As you may have already heard, Sarah Palin is now arguing that her rights to free speech are threatened by the fact that the mainstream media is "attacking" her for running a "negative campaign." As Salon's Glenn Greenwald explains, she has the logic exactly backward: actually the first amendment protects the media in making exactly these type of criticisms of government figures. For someone "one heartbeat away from the Presidency" to have such a fundamental misunderstanding of the basic rights guaranteed in the Constitution (limited though those rights are) is, indeed, quite frightening.
See the story at:
http://www.huffingtonpost.com/...
http://blogs.abcnews.com/...
You can watch the entire interview at:
http://wmal.com/...
The material on the 1st Amendment is at the beginning of Part II.
The tendency of conservatives to claim victimhood - beginning, perhaps, with claims of "reverse racism" - seems to be accelerating. Many Christian groups similarly claim they are being "persecuted" based on legal moves to remove depictions of the 10 commandments from courtrooms, or other episodes enforcing basic principles regarding the separation of church and state.

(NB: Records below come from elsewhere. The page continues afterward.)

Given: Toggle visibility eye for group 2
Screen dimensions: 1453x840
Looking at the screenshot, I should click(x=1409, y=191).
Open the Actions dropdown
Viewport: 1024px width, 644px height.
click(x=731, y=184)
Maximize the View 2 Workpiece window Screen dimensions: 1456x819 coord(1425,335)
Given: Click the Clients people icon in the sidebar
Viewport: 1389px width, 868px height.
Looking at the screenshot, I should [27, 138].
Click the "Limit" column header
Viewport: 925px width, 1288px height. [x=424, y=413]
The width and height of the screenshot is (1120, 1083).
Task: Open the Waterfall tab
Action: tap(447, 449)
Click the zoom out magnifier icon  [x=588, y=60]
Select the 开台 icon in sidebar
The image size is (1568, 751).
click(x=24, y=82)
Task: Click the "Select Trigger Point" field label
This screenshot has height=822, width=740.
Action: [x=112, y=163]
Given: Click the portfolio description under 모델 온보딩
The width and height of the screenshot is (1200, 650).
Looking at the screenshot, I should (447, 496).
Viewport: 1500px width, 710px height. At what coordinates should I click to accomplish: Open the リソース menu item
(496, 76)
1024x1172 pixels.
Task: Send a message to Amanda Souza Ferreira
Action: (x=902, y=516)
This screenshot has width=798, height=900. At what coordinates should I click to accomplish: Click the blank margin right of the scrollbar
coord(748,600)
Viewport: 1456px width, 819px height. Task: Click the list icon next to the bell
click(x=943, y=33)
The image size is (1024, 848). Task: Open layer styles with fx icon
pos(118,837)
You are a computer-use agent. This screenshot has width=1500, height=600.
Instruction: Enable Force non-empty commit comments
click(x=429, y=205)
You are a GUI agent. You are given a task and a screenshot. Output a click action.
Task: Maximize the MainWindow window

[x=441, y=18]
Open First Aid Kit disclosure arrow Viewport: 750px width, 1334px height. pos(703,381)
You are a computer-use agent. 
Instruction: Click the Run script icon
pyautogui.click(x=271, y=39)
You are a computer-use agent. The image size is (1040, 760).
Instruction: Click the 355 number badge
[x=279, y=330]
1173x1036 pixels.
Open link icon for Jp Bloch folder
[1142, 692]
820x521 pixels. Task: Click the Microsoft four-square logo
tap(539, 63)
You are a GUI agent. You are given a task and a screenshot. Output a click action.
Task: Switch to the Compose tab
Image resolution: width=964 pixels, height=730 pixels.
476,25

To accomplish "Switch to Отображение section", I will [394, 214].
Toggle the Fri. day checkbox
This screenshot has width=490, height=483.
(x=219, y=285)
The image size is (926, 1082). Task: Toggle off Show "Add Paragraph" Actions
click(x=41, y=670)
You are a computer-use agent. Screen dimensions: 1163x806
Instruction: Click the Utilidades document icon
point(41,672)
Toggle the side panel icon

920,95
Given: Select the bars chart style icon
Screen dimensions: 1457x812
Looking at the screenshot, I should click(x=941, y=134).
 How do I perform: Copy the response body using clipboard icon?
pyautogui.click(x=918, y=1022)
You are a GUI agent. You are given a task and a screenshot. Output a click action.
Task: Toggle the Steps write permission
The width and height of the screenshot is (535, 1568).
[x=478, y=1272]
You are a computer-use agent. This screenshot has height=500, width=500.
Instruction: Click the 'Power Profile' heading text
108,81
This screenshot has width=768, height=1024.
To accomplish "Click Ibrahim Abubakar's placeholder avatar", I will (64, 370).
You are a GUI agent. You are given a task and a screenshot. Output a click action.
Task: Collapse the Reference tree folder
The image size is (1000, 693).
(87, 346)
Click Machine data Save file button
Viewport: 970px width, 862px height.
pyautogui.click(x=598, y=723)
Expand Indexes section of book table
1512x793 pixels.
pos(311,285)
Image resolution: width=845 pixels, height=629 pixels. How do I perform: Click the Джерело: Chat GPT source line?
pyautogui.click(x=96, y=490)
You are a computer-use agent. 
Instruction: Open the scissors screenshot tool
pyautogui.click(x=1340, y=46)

And now Sarah Palin's 1st amendment rights are threatened because the media makes some criticisms?
As Wendy Brown documents in States of Injury, a growing number of political claims are being advanced in the name of victimhood. This begins with progressive causes (claims of oppression, discrimination and prejudice regarding race, sex, sexual orientation, etc. etc.), but the Right has increasingly adopted this language in advancing their own agenda. Various progressives have also critiqued the language of victimization, particularly but not solely within the feminist movement, saying it creates an image of a person who has no personal agency and who needs outside rescue, thereby empowering the rescuer but not the rescued ("from victim to survivor" goes the saying).
So, where do we stand? How can we successfully make distinctions between "real victimization" and false, and how can we do so while supporting the empowerment of oppressed people? I suspect very few will be sympathetic to Sarah Palin on this issue, but I also suspect that her comments will garner more sympathy from the Right than they deserve. Do we just try to more vigorously assert our claims and disputing theirs, or what can we make of these general trends?